Until now, scientific evidence of the presence of embalming agents has been limited to isolated occurrences during the late Old Kingdom (2,200 BC), with mummification used much more prominently during the Middle Kingdom period from 2000-1600 BC.
Bodies belonging to the Late Neolithic and Predynastic periods between 4,500 and 3,100 BC have traditionally been thought to have desiccated naturally through the action of the hot, dry desert sand, like the Gebelein Man at London's British Museum.
But the team of researchers examined linen mummy wrappings from bodies buried in one of the earliest recorded ancient Egyptian cemeteries at Mostagedda in Upper Egypt and found traces of the resins used to make the complex embalming agents.
"For over a decade, I have been intrigued by early and cryptic reports of the methods of wrapping bodies at the Neolithic cemeteries at Badari and Mostagedda," said Dr Jana Jones of Sydney's Macquarie University.
"In 2002, I examined samples of funerary textiles from these sites that had been sent to various museums in the United Kingdom through the 1930s from Egypt.
"Microscopic analysis with my colleague Mr Ron Oldfield revealed resins were likely to have been used but I wasn't able to confirm my theories, or their full significance, without tapping into my York colleague's unique knowledge of ancient organic compounds."
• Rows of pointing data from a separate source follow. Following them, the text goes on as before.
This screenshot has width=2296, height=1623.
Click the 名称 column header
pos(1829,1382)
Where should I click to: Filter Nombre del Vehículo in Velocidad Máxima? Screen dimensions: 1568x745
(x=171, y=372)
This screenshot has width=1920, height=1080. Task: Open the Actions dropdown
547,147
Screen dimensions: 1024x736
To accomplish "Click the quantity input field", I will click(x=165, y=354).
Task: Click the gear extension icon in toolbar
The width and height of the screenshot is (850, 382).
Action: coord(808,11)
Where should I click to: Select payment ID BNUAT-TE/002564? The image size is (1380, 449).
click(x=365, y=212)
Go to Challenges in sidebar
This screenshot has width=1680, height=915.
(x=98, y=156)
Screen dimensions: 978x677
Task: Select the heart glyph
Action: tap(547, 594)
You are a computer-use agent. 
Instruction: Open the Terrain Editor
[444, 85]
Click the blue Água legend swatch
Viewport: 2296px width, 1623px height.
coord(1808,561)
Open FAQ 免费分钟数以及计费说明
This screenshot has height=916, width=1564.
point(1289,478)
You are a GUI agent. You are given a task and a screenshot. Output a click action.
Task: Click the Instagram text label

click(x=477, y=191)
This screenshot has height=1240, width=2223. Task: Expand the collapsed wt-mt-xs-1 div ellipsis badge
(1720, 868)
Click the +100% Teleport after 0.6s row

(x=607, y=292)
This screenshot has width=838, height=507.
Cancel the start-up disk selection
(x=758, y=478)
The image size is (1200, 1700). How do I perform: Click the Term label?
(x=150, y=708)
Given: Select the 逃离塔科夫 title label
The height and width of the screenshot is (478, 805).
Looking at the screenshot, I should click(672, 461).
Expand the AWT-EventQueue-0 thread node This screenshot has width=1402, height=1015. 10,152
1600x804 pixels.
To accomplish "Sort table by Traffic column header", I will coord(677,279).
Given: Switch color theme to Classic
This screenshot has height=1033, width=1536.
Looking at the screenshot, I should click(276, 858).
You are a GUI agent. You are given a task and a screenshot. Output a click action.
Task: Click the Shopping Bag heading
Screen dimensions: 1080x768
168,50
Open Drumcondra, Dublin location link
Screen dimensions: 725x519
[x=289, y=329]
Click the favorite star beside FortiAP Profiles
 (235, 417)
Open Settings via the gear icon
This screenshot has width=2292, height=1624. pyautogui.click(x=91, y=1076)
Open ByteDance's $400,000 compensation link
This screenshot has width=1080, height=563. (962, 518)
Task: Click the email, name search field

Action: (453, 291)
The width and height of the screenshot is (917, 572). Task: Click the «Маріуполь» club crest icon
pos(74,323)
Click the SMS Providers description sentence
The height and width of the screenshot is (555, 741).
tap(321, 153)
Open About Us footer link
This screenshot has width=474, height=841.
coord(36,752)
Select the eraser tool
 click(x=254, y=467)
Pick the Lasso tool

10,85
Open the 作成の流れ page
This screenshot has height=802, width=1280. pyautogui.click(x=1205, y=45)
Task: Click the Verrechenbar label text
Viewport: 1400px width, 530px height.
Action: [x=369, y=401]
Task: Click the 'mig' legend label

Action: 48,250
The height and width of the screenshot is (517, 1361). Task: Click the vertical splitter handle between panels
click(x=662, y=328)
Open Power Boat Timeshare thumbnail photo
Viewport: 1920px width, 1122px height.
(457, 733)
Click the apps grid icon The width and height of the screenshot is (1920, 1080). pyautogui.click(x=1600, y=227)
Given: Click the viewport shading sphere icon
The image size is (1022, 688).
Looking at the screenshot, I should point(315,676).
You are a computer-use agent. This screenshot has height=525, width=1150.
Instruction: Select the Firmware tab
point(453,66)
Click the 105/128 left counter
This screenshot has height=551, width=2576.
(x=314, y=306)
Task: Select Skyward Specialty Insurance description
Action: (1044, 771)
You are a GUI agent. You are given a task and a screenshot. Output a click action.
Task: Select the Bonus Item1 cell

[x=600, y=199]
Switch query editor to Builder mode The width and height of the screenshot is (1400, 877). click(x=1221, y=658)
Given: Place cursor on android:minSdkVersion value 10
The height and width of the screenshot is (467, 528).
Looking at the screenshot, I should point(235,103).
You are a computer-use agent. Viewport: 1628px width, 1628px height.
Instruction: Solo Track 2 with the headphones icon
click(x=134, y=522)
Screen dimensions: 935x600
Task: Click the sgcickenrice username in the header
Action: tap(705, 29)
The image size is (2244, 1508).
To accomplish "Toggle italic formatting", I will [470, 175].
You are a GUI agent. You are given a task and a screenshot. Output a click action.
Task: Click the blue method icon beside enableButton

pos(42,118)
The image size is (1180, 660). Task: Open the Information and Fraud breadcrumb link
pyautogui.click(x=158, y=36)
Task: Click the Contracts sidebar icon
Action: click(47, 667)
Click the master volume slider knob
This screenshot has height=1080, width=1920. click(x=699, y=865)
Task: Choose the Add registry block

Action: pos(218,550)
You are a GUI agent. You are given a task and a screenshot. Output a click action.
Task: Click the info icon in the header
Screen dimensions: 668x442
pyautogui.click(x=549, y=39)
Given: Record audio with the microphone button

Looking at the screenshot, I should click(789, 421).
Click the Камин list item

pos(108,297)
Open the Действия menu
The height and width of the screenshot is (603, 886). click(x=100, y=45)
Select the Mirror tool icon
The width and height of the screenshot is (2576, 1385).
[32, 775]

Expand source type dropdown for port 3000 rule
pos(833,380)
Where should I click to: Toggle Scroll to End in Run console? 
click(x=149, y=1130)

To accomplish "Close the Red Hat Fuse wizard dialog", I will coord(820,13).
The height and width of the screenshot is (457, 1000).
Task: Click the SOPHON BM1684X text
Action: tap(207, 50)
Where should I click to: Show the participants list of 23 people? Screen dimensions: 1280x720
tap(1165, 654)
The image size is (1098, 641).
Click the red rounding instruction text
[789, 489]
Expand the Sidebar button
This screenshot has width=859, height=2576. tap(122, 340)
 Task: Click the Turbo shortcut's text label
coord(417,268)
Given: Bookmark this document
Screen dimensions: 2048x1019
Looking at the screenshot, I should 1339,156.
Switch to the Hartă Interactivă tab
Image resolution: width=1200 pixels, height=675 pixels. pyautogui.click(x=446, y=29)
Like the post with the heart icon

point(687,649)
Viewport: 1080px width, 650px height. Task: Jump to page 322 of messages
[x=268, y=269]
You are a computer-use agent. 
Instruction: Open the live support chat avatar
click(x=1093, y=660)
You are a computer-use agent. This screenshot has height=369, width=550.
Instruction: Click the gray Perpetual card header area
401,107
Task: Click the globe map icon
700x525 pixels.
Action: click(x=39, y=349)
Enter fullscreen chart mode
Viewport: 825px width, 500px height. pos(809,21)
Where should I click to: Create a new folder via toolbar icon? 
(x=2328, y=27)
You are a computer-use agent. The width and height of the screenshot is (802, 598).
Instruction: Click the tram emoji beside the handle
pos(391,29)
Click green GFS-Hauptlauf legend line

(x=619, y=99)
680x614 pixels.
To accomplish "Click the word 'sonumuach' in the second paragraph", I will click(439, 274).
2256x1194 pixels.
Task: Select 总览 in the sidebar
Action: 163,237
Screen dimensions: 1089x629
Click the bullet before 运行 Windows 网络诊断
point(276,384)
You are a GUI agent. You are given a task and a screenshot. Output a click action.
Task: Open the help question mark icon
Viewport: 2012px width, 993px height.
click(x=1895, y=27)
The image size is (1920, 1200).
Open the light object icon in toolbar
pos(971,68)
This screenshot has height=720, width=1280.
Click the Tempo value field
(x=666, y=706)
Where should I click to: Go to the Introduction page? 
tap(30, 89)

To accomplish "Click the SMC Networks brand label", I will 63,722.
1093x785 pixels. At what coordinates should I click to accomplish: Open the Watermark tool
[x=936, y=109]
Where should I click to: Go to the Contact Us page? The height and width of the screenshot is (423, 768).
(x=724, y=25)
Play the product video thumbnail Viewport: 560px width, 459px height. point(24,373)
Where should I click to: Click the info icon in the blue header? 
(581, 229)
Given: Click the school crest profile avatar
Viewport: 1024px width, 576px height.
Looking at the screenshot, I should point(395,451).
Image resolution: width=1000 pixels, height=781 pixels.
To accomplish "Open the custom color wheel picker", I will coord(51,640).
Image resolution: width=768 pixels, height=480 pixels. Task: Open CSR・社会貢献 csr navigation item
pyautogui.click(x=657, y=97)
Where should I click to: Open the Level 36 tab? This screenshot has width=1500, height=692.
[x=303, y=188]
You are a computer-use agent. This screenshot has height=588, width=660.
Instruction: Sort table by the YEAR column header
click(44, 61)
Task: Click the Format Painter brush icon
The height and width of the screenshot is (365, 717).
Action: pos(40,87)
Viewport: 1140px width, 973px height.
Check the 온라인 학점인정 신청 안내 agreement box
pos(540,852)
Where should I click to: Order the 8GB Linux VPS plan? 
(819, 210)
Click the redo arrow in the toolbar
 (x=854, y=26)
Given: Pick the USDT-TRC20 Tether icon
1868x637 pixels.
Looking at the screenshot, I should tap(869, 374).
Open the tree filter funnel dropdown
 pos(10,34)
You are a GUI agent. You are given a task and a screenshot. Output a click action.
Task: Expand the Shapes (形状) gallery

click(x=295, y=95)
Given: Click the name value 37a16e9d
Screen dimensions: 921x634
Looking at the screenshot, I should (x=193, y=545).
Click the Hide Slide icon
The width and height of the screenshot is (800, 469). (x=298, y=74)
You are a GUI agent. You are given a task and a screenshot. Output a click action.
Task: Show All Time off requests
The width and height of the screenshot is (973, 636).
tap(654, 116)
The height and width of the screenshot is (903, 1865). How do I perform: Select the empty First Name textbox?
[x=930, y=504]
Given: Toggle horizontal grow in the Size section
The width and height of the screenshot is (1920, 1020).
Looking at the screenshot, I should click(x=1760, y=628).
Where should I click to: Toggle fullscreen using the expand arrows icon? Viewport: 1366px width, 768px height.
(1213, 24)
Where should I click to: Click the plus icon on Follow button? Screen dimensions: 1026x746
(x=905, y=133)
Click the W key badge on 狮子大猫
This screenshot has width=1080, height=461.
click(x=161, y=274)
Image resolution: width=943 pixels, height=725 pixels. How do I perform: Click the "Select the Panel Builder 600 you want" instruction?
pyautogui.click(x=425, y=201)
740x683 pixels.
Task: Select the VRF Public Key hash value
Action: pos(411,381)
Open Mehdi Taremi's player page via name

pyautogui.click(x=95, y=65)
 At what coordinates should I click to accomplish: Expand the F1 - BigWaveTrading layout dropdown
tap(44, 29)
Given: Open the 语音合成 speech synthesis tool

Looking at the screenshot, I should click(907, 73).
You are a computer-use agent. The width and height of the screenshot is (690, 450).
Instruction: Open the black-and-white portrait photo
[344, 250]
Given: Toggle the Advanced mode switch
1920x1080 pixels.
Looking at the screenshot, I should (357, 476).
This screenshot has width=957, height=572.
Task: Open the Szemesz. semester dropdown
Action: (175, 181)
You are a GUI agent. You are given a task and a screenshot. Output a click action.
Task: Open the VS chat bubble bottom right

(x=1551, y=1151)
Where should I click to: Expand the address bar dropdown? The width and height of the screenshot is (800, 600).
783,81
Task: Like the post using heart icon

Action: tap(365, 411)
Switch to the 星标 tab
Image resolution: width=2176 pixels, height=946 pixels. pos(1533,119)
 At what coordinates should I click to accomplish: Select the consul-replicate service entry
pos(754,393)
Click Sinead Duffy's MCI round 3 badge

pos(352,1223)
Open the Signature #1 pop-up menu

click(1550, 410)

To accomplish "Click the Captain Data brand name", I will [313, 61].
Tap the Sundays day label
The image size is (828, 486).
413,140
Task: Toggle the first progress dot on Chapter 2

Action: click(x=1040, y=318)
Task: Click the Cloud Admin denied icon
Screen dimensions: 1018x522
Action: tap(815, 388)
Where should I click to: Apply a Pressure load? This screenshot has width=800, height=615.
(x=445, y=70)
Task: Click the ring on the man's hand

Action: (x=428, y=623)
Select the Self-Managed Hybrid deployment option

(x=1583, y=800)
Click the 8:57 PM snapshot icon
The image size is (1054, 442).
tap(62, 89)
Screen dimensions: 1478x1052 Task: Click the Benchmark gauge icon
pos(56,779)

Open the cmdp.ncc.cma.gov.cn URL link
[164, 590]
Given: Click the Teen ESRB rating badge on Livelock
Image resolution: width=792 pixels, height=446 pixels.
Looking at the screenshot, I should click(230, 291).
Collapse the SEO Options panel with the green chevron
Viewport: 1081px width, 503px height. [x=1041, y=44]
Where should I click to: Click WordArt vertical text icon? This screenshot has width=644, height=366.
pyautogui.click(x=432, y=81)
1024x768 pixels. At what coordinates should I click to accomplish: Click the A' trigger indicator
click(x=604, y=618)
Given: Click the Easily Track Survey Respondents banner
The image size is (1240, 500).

Jones began studying the Neolithic bodies together with Dr Stephen Buckley, a Research Fellow at the University of York, who used a combination of gas chromatography-mass spectrometry and sequential thermal desorption and pyrolysis to analyse the wrappings found with the bodies.
The researchers were able to identify a pine resin, an aromatic plant extract, a plant gum/sugar, a natural petroleum source and a plant oil/animal fat in the funerary wrappings.
"The antibacterial properties of some of these ingredients and the localised soft-tissue preservation that they would have afforded lead us to conclude that these represent the very beginnings of experimentation that would evolve into the mummification practice of the Pharaonic period," said Dr Buckley.
"Having previously led research on embalming agents employed in mummification during Egypt's Pharaonic period, it was notable that the relative abundances of the constituents are typical of those used in mummification throughout much of ancient Egypt's 3,000-year Pharaonic history.
"Moreover, these resinous recipes applied to the prehistoric linen-wrapped bodies contained antibacterial agents, used in the same proportions employed by the Egyptian embalmers when their skill was at its peak, some 2,500-3,000 years later."